First be sure the CPU really is the bottleneck. htop
should tell you, or that aircraft-taking-off fan noise.
Second isolate the part you are concerned about into a program (or unit test or benchmark) that you can run repeatably.
Third, get some ballpark measurements by running one of these at least four times:
time ./myprog
perf stat -e task-clock ./myprog
Build in release mode with link time optimization
Add this to your Cargo.toml
:
[profile.release]
lto = true
codegen-units = 1
then build it:
cargo build --release
This might be all you need. Release mode makes a huge difference. Then try only one or neither of those two profile.release
lines just in case they made things worse. Trust, but verify.

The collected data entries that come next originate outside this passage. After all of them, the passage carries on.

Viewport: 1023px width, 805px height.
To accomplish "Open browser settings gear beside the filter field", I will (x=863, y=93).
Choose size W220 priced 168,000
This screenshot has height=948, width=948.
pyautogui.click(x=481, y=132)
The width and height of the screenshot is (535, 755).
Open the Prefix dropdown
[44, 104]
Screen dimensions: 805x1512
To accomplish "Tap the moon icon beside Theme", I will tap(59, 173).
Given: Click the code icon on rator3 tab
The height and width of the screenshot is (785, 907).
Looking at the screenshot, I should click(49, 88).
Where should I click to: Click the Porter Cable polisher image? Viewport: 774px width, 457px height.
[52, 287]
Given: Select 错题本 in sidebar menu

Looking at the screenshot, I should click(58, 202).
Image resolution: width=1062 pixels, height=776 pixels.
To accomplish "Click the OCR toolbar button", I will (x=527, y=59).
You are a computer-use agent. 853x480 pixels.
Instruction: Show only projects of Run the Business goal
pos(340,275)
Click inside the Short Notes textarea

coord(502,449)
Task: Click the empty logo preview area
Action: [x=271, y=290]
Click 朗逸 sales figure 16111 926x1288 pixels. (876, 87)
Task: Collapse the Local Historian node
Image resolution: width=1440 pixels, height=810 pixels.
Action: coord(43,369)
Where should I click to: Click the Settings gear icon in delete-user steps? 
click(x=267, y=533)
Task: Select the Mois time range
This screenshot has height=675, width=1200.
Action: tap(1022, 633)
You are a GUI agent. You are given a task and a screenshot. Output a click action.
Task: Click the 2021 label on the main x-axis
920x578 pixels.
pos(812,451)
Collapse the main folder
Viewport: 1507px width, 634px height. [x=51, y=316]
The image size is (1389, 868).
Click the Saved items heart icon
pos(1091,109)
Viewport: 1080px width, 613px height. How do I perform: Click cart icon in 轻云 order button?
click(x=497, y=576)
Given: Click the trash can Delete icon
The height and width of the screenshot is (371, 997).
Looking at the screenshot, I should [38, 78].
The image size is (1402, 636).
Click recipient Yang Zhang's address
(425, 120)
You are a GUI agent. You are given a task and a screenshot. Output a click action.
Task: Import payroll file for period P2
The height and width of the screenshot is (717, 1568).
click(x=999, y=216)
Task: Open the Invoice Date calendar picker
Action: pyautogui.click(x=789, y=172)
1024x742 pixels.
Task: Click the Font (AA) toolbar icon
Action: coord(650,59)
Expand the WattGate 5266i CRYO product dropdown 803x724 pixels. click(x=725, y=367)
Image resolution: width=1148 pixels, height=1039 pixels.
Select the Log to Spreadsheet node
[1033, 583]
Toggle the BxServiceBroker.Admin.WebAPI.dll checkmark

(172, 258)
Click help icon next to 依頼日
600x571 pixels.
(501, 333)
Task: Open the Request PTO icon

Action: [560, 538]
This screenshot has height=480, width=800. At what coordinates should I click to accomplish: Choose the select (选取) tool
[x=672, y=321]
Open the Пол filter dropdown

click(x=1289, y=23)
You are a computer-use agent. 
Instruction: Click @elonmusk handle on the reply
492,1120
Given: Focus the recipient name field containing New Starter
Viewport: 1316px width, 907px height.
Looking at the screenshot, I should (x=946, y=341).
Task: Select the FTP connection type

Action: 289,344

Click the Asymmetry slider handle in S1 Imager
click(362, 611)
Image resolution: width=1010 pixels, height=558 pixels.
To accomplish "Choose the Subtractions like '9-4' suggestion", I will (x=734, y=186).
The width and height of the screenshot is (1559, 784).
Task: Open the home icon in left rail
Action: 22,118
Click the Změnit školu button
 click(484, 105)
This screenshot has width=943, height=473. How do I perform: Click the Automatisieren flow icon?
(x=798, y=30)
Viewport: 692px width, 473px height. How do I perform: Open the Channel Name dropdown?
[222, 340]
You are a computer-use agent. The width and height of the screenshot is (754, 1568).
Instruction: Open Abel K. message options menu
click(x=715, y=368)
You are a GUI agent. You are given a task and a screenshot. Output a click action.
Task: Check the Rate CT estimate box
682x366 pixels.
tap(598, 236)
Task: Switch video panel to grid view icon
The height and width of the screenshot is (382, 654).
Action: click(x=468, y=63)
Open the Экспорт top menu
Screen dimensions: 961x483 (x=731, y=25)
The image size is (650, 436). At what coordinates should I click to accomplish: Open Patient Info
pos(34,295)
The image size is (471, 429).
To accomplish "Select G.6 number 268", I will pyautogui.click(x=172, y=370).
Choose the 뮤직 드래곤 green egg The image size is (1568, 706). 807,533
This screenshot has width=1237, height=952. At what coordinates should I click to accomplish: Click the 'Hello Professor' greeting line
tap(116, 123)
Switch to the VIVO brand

Compile for the target CPU
By default the Rust compiler will only use CPU instructions that even very old CPUs support, because it doesn’t know where you are going to run your program. If you are only going to run locally you can allow the compiler to use faster instructions:
RUSTFLAGS="-C target-cpu=native" cargo build --release
Here native CPU is an alias for “this machine”.
If you are running on a different machine than you are building on, but you know which machine, target that CPU. Find valid CPU names like this: rustc --target=x86_64-unknown-linux-gnu --print target-cpus
Aside: rustc
prints the CPU micro-architecture names like “Nehalem” and “Skylake”. To find yours: gcc -march=native -Q --help=target | grep march
.
Find the hotspot with a flamegraph
Install cargo flamegraph:
cargo install flamegraph
cargo flamegraph
chromium-browser flamegraph.svg
# or however you view SVG files
This will show you where your program spent time. That’s the part to optimize. Can you avoid doing that thing altogether? Or do it in a different way? Optimizing at the language level will only get you so far, the biggest wins are usually at the software design level.
Use a faster HashMap
Often the bottleneck will be in HashMap / HashSet. Here are three things you can do:
- Could you use an array instead? Even a quite large spare Vec is often much faster than a HashMap.
- Are your hash keys numbers? Try nohash-hasher.
- Otherwise try rustc-hash or AHash, both should be a fair bit faster than the standard library’s HashMap/HashSet.
nohash-hasher, rustc-hash and ahash are all almost drop-in replacements, requiring just a few character changes.
Use a faster library
If your bottleneck is in something relatively common (e.g. JSON parsing) there is often a faster library on crates.io. Take a look!
I think our five minutes is up. Happy tuning!
Appendix: Beyond 5 minutes
- Read the Rust performance book.
- Use the amazing perf, via perf one-liners.
- Cancel your summer plans. Read Brendan Gregg’s Systems Performance. Eight hundred pages later, you will know kung-fu.